### EXERCISE DIRECTIONS
Find every line in the entries that holds the string "button" and report it.

### Stored items
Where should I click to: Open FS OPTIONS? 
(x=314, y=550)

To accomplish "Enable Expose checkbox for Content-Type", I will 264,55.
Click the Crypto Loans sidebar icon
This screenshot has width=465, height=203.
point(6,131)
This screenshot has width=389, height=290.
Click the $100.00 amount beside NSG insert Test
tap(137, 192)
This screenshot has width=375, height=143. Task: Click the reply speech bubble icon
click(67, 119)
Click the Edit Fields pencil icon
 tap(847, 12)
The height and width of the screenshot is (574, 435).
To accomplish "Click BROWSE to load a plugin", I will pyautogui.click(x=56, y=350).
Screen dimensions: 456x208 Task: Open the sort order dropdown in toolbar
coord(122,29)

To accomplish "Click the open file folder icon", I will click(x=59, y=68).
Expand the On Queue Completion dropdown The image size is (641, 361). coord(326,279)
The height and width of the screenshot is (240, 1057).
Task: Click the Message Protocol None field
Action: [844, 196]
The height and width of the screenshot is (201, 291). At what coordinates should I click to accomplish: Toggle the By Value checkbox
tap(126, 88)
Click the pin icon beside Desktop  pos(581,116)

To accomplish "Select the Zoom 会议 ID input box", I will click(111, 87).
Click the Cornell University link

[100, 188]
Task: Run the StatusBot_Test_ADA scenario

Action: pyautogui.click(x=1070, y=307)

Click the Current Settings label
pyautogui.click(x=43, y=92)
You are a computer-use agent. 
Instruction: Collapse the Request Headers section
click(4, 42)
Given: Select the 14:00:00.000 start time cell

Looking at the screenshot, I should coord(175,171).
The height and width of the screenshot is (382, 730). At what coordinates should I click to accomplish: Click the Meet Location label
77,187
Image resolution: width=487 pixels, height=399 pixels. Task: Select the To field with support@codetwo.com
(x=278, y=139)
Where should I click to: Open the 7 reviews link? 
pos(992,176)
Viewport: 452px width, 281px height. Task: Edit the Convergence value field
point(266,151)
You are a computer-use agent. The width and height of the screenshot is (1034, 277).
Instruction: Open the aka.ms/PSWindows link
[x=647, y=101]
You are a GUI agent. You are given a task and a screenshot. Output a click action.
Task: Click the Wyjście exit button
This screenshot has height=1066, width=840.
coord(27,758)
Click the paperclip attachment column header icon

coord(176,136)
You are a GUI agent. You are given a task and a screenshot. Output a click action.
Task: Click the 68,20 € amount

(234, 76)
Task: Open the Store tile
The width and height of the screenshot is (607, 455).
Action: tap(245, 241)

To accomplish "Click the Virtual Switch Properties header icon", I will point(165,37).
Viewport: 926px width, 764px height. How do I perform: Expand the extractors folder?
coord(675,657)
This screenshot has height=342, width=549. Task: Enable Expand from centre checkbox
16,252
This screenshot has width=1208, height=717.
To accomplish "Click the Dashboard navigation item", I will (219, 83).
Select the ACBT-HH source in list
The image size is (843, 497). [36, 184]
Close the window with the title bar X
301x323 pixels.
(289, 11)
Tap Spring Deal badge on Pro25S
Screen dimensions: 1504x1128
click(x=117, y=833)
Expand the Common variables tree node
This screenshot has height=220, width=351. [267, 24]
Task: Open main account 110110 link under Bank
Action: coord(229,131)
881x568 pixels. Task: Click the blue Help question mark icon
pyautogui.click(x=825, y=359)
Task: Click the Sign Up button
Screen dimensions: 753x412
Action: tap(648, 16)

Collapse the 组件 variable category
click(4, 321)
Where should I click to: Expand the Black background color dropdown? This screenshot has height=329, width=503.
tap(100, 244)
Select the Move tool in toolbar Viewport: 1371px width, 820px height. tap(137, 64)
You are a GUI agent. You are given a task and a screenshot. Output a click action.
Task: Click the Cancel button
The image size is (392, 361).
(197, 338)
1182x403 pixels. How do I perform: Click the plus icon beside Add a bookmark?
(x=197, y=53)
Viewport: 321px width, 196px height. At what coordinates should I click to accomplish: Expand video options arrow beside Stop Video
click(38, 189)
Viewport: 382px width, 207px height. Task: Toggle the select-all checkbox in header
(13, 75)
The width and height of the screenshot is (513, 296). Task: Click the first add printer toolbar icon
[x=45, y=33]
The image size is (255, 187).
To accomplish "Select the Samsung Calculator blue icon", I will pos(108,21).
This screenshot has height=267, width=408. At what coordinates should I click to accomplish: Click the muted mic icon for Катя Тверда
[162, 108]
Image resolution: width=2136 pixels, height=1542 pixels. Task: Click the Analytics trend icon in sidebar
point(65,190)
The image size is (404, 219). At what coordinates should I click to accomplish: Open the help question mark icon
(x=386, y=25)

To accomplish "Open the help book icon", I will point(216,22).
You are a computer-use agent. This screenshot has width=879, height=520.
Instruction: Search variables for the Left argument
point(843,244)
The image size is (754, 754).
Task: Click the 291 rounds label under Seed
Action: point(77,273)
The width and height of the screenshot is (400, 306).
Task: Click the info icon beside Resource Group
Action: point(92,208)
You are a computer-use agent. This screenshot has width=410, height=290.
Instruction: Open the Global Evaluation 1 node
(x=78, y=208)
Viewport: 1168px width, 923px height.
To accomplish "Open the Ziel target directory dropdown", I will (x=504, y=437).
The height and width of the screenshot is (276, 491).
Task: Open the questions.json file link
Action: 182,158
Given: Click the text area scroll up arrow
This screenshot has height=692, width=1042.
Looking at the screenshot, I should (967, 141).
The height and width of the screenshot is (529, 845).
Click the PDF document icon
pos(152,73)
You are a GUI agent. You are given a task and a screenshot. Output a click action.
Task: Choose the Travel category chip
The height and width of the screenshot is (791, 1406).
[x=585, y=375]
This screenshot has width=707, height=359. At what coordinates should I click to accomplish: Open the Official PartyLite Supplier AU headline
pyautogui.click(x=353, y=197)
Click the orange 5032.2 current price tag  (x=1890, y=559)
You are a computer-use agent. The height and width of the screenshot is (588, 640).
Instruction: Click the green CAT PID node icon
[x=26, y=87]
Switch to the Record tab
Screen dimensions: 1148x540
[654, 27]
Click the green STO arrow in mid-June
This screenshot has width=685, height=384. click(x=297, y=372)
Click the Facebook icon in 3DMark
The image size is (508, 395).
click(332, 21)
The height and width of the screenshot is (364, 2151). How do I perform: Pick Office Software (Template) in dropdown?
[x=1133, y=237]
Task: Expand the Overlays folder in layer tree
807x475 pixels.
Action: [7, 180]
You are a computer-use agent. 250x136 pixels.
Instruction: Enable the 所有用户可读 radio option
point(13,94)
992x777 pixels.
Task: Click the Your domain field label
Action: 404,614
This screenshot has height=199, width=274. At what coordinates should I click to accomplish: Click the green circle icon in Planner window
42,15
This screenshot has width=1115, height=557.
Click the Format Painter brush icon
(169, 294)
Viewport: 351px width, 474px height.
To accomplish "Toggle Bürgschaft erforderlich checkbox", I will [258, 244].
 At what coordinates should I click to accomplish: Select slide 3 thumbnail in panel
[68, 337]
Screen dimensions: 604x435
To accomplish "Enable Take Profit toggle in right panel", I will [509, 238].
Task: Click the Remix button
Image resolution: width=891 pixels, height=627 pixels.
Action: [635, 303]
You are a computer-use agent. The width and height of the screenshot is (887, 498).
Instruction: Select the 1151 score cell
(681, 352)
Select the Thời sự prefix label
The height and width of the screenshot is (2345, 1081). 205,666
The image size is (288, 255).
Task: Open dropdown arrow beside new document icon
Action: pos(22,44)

### WRITTEN ANSWER
Task: Click the Wyjście exit button
Task: Click the Sign Up button
Task: Click the Cancel button
Task: Click the Remix button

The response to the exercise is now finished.